→ EXERCISE SET
1) Check the following statements against the forum thread on Britain's best birds, answering yes or no to each and quoting the exact words of the thread that decide it. (a) The list places the Peregrine Falcon fourth. (b) The poster says they enjoy lists. (c) The Barn Owl ranks above the Oystercatcher.
2) Reproduce word for word the part of the forum thread on Britain's best birds running from "I know this" down to "in the books.".

====== DOCUMENT EXTRACT ======

Britain's best birds.


Beast of Burden
This is a hardcore, minority thread I realise.

Luka, Jim! Join me!

I hate lists. So I made one. To start a debate, somewhat poetic after this prosaic list, I hope.

I reckon they are, from best down:

1. Osprey
2. Arctic Tern
3. Blackbird
4. Peregrine Falcon
5. Oystercatcher
6. Barn Owl
7. Lapwing
8. Swift
9. Magpie
10. Pheasant

Add your own! Challenge the list! Or agree! Or whatever!

I know this is the worst way to introduce the topic, but I've waited long enough.

By the way Jim, when are we coming around for dinner?


Well-known member
there's the best ones i've seen, then there's the ones that look the most glamourous in the books.

====== DATA PROVIDED ======

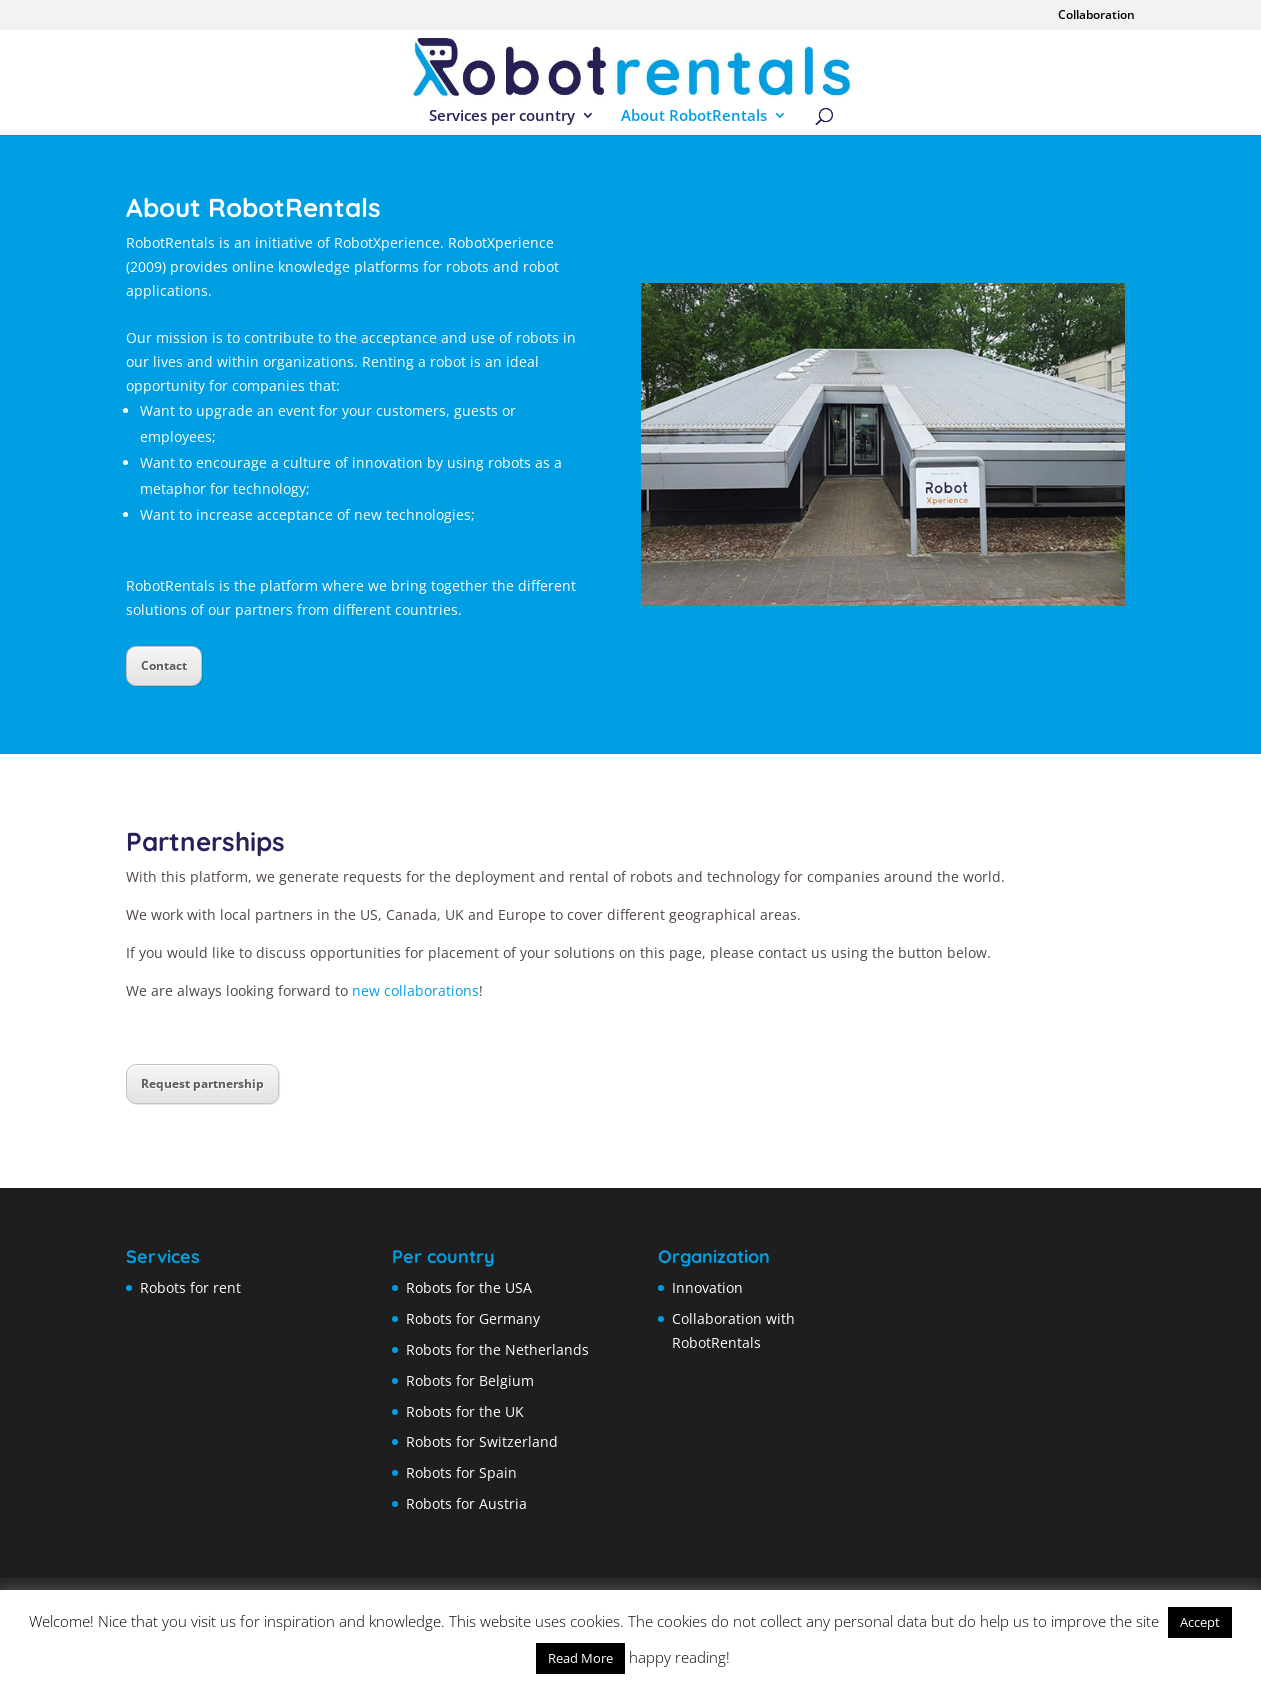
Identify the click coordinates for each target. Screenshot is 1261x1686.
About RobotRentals (694, 116)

======

→ PER-TASK OUTPUTS
1)
(a) Yes: "4. Peregrine Falcon"
(b) No: "I hate lists. So I made one."
(c) No: "5. Oystercatcher" and "6. Barn Owl"

2)
I know this is the worst way to introduce the topic, but I've waited long enough.

By the way Jim, when are we coming around for dinner?


Well-known member
there's the best ones i've seen, then there's the ones that look the most glamourous in the books.